Mature cloud providers will make sure you don’t have to look around their website, to locate their security compliance documents, allow you to download their security controls documentation, such as SOC 2 Type II, CSA Star, CSA Cloud Controls Matrix (CCM), etc.

What happens if we wish to evaluate the cloud provider by ourselves?

Will the cloud provider (no matter what cloud service model), allow me to conduct a security assessment (or even a penetration test), to check the effectiveness of his security controls?

Global presence

When evaluating cloud providers, ask yourself the following questions:

  1. Does the cloud provider have a local presence near my customers?
  2. Will I be able to deploy my application in multiple countries around the world?
  3. In case of an outage, will I be able to continue serving my customers from a different location with minimal effort?

Scale

Deploying an application for the first time, we might not think about it, but what happens in the peak scenario?

Will the cloud provider allow me to deploy hundreds or even thousands of VM’s (or even better, containers), in a short amount of time, for a short period, from the same location?

Will the cloud provider allow me infinite scale to store my data in cloud storage, without having to guess or estimate the storage size?

Multi-tenancy

As customers, we expect our cloud providers to offer us a fully private environment.

We never want to hear about “noisy neighbor” (where one customer is using a lot of resources, which eventually affect other customers), and we never want to hear a provider admits that some or all of the resources (from VMs, database, storage, etc.) are being shared among customers.

Will the cloud provider be able to offer me a commitment to a multi-tenant environment?

Stability

One of the major reasons for migrating to the cloud is the ability to re-architect our services, whether we are still using VMs based on IaaS, databases based on PaaS, or fully managed CRM services based on SaaS.

In all scenarios, we would like to have a stable service with zero downtime.

Will the cloud provider allow me to deploy a service in a redundant architecture, that will survive data center outage or infrastructure availability issues (from authentication services, to compute, storage, or even network infrastructure) and return to business with minimal customer effect?

APIs

In the modern cloud era, everything is based on API (Application programming interface).

Will the cloud provider offer me various APIs?

From deploying an entire production environment in minutes using Infrastructure as Code, to monitoring both performances of our services, cost, and security auditing – everything should be allowed using API, otherwise, it is simply not scale/mature/automated/standard and prone to human mistakes.

Data protection

Encrypting data at transit, using TLS 1.2 is a common standard, but what about encryption at rest?

Will the cloud provider allow me to encrypt a database, object storage, or a simple NFS storage using my encryption keys, inside a secure key management service?

Will the cloud provider allow me to automatically rotate my encryption keys?

What happens if I need to store secrets (credentials, access keys, API keys, etc.)?
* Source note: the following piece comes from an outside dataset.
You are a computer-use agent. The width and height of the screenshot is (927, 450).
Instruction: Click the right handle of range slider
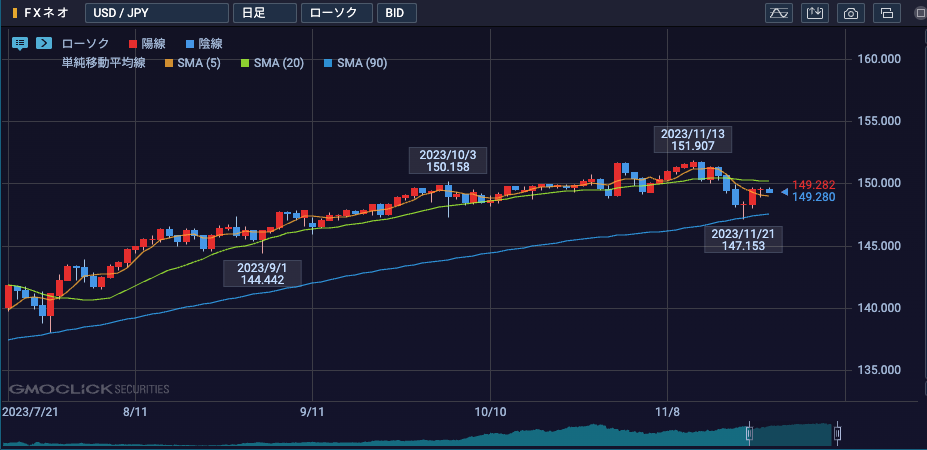point(837,433)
Will the cloud provider allow me to store my secrets in a secured, managed, and audited location?

In case you are about to store extremely sensitive data (from PII, credit card details, healthcare data, or even military secrets), will the cloud provider offer me a solution for confidential computing, where I can store sensitive data, even in memory (or in use)?

Well architected

A mature cloud provider has a vast amount of expertise to share knowledge with you, about how to build an architecture that will be secure, reliable, performance efficient, cost-optimized, and continually improve the processes you have built.

Will the cloud provider offer me rich documentation on how to achieve all the above-mentioned goals, to provide your customers the best experience?

Will the cloud provider offer me an automated solution for deploying an entire application stack within minutes from a large marketplace?

Cost management

The more we broaden our use of the IaaS / PaaS service, the more we realize that almost every service has its price tag.

We might not prepare for this in advance, but once we begin to receive the monthly bill, we begin to see that we pay a lot of money, sometimes for services we don’t need, or for an expensive tier of a specific service.

Unlike on-premise, most cloud providers offer us a way to lower the monthly bill or pay for what we consume.

Regarding cost management, ask yourself the following questions:

Will the cloud provider charge me for services when I am not consuming them?

Will the cloud provider offer me detailed reports that will allow me to find out what am I paying for?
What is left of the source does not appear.